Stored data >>
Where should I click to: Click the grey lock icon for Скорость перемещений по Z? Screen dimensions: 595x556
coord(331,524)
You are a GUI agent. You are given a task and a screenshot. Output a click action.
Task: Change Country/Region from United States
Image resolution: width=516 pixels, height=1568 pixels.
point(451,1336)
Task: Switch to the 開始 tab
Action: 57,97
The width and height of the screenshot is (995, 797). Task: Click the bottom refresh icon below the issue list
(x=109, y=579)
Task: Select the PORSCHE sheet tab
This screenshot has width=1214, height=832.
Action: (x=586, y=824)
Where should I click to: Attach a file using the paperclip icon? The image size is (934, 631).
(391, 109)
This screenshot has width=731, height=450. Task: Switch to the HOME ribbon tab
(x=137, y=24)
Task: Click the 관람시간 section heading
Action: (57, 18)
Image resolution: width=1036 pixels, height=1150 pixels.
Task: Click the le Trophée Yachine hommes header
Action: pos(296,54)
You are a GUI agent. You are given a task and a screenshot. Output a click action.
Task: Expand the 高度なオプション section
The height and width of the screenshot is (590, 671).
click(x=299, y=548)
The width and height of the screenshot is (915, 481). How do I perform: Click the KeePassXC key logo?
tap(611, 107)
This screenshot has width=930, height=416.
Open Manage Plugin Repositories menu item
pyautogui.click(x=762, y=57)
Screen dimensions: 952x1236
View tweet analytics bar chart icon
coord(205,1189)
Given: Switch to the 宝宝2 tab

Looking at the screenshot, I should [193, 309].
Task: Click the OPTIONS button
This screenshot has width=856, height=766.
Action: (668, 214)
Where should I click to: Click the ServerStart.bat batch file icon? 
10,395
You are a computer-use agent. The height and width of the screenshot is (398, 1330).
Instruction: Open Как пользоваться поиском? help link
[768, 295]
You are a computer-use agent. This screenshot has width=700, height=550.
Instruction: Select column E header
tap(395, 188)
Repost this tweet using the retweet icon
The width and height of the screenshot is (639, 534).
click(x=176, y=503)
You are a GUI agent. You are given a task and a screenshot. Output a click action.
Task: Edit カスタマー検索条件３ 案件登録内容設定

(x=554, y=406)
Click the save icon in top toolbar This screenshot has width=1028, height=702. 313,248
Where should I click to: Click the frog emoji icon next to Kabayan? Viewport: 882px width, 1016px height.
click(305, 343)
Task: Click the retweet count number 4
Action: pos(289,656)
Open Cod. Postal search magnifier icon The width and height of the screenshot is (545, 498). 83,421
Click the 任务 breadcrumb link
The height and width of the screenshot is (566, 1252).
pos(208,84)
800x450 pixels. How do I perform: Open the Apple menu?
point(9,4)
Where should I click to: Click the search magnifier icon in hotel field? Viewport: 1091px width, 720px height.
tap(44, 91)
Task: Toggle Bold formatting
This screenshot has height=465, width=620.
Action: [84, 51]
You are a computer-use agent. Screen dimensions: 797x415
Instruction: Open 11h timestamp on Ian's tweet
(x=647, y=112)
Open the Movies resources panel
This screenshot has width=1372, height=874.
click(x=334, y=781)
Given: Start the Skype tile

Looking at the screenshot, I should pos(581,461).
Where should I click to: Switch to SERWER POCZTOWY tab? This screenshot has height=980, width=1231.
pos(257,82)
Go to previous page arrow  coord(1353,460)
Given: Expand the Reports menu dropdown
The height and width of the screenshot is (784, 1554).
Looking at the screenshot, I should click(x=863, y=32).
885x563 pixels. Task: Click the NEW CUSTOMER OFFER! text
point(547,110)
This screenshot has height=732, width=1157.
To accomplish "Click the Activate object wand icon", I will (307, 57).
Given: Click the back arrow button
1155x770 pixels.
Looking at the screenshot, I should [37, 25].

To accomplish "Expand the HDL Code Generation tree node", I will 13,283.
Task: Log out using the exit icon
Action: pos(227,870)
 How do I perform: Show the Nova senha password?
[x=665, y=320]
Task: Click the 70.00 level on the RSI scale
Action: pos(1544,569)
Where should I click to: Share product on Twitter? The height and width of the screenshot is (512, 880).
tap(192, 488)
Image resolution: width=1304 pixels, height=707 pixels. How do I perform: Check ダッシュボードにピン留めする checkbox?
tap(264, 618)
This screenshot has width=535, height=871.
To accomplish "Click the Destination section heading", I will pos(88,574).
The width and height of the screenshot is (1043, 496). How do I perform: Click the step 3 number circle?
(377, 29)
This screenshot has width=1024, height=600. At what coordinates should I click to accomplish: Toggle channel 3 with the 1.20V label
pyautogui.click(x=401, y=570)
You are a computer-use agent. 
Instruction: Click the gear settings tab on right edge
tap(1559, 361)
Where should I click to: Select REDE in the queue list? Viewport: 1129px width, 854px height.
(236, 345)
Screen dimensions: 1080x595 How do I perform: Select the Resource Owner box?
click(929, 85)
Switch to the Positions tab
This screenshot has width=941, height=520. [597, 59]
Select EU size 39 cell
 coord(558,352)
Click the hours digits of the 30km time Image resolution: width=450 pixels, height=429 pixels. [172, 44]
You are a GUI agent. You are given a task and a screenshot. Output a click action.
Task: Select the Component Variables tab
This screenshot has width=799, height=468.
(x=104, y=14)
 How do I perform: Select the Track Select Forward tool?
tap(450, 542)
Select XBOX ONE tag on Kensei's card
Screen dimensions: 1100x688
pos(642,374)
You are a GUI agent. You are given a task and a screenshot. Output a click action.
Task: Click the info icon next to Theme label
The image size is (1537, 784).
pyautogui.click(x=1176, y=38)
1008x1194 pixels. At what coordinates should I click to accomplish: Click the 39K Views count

WHAT THE EXERCISE ASKS >>
From the entries above, collect every line with the string "button" in it.

ANSWER TO THE PROBLEM >>
Task: Click the OPTIONS button
Given: Click the back arrow button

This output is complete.